To do —
Reproduce the material verbatim, beginning at the first line and stopping after the line that contains "Action: click(158, 52)".
┏━━
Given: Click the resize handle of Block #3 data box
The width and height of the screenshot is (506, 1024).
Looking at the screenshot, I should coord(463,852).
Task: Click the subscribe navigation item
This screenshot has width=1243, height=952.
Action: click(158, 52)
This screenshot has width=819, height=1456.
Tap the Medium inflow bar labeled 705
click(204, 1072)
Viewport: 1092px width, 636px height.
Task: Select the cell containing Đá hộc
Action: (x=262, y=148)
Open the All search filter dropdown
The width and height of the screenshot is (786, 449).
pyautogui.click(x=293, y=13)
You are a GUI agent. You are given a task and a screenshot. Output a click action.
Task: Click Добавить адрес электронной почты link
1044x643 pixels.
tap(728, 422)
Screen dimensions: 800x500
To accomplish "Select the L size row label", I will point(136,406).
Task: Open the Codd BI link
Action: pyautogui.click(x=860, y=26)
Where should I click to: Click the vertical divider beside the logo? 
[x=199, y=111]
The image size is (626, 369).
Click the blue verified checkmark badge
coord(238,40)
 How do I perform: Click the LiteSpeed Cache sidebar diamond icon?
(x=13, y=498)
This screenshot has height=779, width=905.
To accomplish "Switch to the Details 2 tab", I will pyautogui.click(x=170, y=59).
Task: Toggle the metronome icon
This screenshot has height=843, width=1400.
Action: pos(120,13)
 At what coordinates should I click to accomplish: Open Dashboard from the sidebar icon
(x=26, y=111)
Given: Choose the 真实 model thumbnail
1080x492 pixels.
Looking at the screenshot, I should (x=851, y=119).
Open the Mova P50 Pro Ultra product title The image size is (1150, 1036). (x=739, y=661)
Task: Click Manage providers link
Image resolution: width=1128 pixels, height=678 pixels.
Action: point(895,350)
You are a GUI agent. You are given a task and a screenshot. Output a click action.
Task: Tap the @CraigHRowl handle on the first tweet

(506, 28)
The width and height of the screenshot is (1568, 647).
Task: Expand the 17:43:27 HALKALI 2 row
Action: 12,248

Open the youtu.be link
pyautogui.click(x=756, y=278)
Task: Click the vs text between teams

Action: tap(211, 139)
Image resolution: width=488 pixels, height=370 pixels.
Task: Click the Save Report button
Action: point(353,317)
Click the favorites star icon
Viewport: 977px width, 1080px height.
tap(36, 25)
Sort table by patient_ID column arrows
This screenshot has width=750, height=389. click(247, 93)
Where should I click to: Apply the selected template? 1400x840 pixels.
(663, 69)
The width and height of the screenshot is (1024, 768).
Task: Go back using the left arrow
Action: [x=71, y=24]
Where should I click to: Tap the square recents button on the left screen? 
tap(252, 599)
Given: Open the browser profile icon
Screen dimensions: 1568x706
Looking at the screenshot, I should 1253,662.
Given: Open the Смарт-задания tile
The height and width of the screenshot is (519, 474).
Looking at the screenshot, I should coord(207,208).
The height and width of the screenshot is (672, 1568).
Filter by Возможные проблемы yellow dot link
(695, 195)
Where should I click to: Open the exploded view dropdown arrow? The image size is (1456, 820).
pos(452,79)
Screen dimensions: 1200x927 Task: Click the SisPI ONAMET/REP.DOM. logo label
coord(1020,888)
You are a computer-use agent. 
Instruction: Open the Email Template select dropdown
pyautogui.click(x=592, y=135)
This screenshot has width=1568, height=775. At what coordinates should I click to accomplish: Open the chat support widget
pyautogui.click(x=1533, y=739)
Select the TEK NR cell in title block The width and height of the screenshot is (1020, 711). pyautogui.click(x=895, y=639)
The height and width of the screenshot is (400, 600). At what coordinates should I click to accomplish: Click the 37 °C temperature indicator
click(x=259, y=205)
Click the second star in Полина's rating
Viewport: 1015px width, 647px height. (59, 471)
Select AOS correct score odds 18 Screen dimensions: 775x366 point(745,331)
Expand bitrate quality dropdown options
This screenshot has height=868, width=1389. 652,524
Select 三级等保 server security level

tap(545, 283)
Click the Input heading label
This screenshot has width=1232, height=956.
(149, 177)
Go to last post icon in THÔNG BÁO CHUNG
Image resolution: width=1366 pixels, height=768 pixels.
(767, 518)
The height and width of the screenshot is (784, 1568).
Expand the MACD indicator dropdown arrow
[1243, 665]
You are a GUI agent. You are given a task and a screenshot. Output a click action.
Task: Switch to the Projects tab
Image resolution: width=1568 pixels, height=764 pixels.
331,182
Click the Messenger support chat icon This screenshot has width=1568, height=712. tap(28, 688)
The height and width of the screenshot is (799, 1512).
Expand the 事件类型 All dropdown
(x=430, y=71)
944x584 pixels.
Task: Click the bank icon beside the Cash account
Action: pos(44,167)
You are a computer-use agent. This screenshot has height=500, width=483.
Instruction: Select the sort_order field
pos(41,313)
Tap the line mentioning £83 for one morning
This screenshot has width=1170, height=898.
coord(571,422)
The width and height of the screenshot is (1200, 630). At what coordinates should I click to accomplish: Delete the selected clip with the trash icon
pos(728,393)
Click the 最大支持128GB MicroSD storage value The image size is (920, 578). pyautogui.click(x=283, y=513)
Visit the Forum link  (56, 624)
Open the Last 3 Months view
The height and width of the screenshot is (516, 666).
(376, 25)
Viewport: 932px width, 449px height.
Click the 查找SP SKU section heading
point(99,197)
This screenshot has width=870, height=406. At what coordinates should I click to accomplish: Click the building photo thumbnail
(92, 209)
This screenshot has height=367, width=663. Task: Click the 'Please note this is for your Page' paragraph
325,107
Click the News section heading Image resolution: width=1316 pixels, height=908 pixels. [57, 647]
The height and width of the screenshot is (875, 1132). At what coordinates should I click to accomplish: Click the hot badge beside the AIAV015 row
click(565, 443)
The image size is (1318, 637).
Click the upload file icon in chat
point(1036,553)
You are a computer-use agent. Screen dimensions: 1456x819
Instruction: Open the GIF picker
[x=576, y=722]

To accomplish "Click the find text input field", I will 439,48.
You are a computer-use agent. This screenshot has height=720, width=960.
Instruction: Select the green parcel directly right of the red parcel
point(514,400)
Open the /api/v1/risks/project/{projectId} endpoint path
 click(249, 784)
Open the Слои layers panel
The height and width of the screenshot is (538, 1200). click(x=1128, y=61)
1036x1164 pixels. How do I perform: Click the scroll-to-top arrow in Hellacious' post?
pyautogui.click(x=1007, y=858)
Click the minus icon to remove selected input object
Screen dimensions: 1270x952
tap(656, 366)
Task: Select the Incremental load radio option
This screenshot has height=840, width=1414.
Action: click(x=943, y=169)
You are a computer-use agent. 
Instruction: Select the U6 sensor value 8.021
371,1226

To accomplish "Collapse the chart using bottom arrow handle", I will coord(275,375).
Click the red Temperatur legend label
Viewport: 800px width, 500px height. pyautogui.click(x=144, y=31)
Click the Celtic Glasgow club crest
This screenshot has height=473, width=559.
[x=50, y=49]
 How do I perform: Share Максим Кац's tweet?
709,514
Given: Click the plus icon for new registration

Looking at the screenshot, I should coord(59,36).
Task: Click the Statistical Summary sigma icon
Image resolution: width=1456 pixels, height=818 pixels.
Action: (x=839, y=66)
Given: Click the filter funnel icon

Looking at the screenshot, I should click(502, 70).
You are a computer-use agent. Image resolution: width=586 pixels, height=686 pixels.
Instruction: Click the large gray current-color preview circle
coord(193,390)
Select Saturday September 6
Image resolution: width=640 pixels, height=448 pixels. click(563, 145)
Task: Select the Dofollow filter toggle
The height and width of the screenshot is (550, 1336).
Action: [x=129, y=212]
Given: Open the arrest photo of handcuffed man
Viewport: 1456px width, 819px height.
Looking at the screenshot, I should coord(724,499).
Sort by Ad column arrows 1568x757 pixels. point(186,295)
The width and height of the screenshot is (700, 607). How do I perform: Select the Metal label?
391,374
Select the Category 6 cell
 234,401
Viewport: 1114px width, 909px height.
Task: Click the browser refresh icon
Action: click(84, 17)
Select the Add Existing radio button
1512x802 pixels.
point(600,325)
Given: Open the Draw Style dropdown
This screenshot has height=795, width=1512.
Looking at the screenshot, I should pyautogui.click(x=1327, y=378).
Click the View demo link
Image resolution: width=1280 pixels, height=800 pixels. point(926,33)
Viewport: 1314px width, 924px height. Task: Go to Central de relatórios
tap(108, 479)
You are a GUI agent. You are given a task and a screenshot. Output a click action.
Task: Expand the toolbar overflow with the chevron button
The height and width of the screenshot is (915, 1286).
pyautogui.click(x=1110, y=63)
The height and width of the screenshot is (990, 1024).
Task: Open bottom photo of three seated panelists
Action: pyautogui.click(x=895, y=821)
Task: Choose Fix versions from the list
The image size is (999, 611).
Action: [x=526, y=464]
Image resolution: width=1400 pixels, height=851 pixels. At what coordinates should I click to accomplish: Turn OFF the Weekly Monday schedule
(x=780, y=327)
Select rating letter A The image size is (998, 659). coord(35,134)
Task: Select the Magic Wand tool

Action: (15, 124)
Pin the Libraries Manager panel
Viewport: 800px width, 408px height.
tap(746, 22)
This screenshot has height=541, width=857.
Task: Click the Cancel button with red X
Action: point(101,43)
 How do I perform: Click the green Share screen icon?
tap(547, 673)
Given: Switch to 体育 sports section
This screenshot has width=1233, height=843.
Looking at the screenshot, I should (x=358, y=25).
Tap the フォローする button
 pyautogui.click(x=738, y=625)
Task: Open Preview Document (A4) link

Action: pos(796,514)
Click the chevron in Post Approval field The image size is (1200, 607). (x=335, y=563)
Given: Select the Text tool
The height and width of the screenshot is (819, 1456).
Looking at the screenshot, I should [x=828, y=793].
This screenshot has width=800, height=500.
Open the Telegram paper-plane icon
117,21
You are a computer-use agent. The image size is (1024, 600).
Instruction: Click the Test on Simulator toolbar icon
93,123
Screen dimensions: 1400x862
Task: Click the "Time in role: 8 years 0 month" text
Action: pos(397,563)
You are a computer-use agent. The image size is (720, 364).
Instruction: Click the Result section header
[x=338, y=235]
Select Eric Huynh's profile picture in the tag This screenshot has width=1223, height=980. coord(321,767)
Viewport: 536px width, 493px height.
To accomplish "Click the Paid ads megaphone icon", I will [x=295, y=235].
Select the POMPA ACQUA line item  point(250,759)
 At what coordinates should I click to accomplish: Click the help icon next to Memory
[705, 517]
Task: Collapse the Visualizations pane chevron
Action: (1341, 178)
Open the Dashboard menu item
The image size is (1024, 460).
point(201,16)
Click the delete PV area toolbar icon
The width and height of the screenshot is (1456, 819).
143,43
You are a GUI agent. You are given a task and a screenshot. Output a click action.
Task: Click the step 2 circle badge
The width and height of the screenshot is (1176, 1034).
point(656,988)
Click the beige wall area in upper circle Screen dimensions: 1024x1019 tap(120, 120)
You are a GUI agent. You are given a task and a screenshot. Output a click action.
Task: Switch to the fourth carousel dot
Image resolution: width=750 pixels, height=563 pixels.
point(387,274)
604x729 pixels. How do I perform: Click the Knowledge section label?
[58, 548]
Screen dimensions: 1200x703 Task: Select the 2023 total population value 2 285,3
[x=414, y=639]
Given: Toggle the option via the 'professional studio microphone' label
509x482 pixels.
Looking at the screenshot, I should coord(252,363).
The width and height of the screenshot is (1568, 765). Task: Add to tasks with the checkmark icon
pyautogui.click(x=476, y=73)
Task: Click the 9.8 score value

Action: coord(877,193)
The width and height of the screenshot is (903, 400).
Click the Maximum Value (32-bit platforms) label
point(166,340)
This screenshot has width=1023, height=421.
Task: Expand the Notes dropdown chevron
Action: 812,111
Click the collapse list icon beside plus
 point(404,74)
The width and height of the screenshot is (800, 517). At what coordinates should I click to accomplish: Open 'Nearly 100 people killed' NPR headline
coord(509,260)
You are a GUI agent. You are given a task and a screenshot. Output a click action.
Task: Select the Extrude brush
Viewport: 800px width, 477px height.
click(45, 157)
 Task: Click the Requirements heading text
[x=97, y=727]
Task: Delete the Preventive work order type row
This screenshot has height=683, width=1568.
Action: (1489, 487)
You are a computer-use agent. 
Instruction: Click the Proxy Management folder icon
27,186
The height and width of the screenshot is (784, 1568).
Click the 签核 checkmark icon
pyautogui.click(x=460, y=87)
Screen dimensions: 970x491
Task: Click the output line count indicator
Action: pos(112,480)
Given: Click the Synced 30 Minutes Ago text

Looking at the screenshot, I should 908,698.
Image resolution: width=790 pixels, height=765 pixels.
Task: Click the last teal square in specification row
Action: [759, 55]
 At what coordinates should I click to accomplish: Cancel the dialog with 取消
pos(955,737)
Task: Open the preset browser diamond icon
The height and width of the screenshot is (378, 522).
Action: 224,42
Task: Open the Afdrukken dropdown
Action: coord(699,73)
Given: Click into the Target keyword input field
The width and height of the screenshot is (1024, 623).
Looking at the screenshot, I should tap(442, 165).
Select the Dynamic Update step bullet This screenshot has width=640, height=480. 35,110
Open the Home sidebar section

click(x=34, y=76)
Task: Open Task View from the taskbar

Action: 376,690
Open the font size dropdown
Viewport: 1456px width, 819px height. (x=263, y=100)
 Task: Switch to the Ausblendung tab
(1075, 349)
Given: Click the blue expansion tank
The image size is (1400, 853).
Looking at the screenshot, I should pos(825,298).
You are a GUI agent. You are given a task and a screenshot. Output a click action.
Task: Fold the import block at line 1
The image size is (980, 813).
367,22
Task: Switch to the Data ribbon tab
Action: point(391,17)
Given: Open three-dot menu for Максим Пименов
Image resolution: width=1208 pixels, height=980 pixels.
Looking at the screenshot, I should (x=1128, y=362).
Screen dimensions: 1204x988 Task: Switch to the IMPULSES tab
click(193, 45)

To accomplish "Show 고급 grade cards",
┗━━
Task result —
Given: Click the resize handle of Block #3 data box
The width and height of the screenshot is (506, 1024).
Looking at the screenshot, I should coord(463,852).
Task: Click the subscribe navigation item
This screenshot has width=1243, height=952.
Action: click(158, 52)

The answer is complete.